The analysts who study mass shootings, point out that the obvious common factor is the overabundance of and easy access to guns. Another factor is the copy cat aspect. As more and more mass shootings take place, more people are inspired to do them. And some join the competition to have their names marked in history. Once they have killed and wounded enough people to get noticed, most of the shooters then turn the guns on themselves to boost the number of casualties in the carnage. They've achieved everything important to them in life.

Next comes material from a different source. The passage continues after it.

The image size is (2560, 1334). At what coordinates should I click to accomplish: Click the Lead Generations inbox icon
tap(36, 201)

Experts also note that mental health is a major factor, and they look for evidence that the shooter was bullied or mistreated at some point in their life. The motive of malice and how it takes possession of the shooters combines with easy access to guns to create a pandemic that not only kills and maims people, but leaves communities in a state of wreckage that cannot be repaired. Mass shootings are the result of nation which does not live up to its pretenses of liberty, equality, and justice. There is a lot of hatred operating in the nation and the verbal incitements can be seen at work in our state and national legislatures, as when Rep. Marjorie Taylor Greene, D.-Ga.,advocates the execution of Democrats. When members of law-making bodies agitate for violence, we should not be surprised when it happens.

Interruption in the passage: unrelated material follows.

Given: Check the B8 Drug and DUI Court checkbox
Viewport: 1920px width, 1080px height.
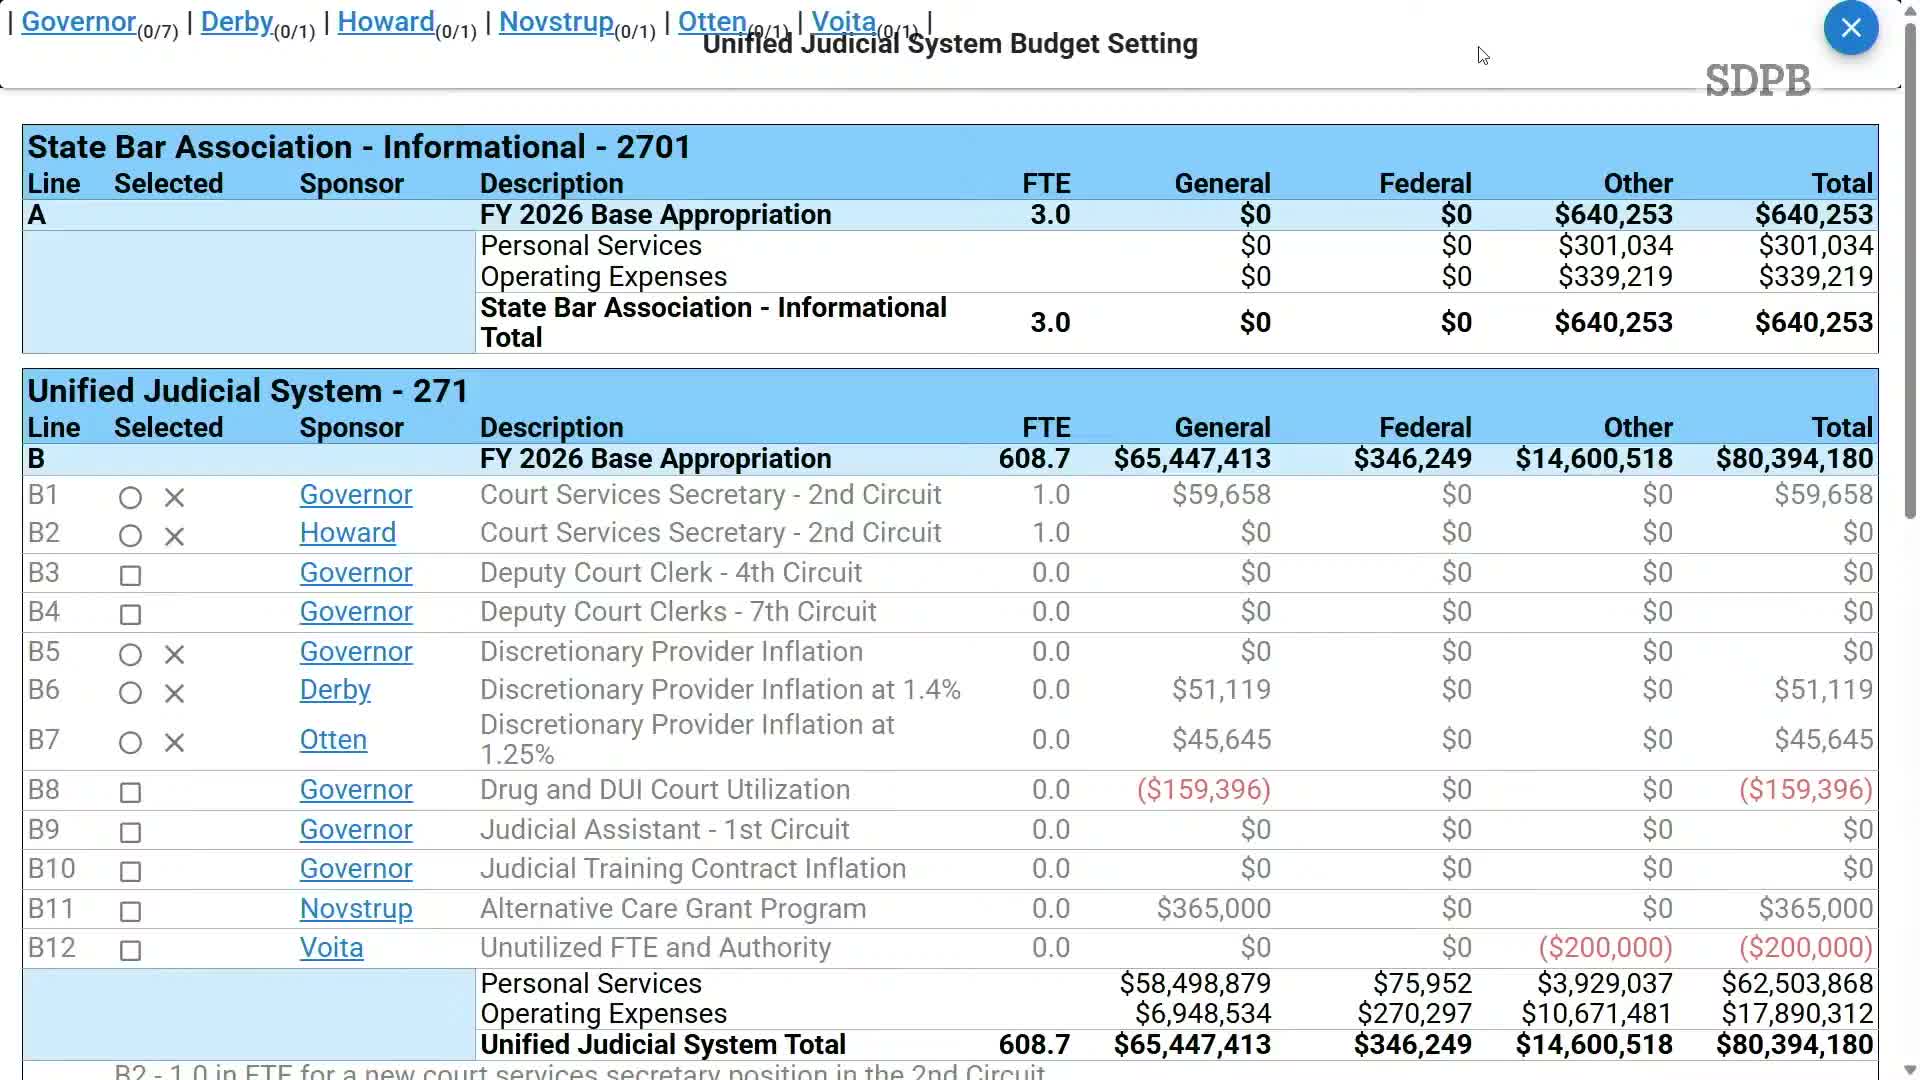Looking at the screenshot, I should (130, 792).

While we are confronted with news of malevolence and the resulting mass slaughter daily, the governor and some legislators, as well as officials in some other states, are working on bills that require our schools to teach how wonderful America is. Kids are told what a great nation we are between the drills that teach them to take cover when the shooters come. Those officials seem to think that making hypocrisy official is what makes America great.
What greatness America can claim came when it confronted evil and corrected it. It came when we fought a war over a Constitution that declared that an Afro-American was only three-fifths of a person and put in place the Thirteenth Amendment that freed the slaves and acknowledged their full personhood. Then it realized that women were denied a voice in the republic and gave them the right to vote with the Nineteenth Amendment. But many states had laws that still denied the rights to women of color and to Native Americans. The Civil Rights Act of 1964 addressed those issues.
The governor and other members of the South Dakota imbecile caucus are in a tizzy about the Critical Race Theory. It posits that "racism is inherent in the law and legal institutions of the United States insofar as they function to create and maintain social, economic, and political inequalities between whites and nonwhites" The governor has issued an order prohibiting its teaching. But the history of racism, sexism, and other oppressions in America are irrefutable facts written into its constitution and laws. The theoretical question is not whether that such insidious discriminations have been part of our system of government, but the degree to which they are still operative without correction. To prohibit the teaching of America's oppressive past is to deny the actual improvements our democracy has made since its founding. And it is to teach students a lie which the factual record refutes.
And the record of America's struggle for equality, freedom, and justice is written in the earth itself in graves of people killed in mass shootings.
Guns and lies being taught to deny our past are lethal to our democracy. As long as we have people protecting and promoting malice and the freedom to have the means of mass extermination, the great American experiment in democracy has to be declared a failure.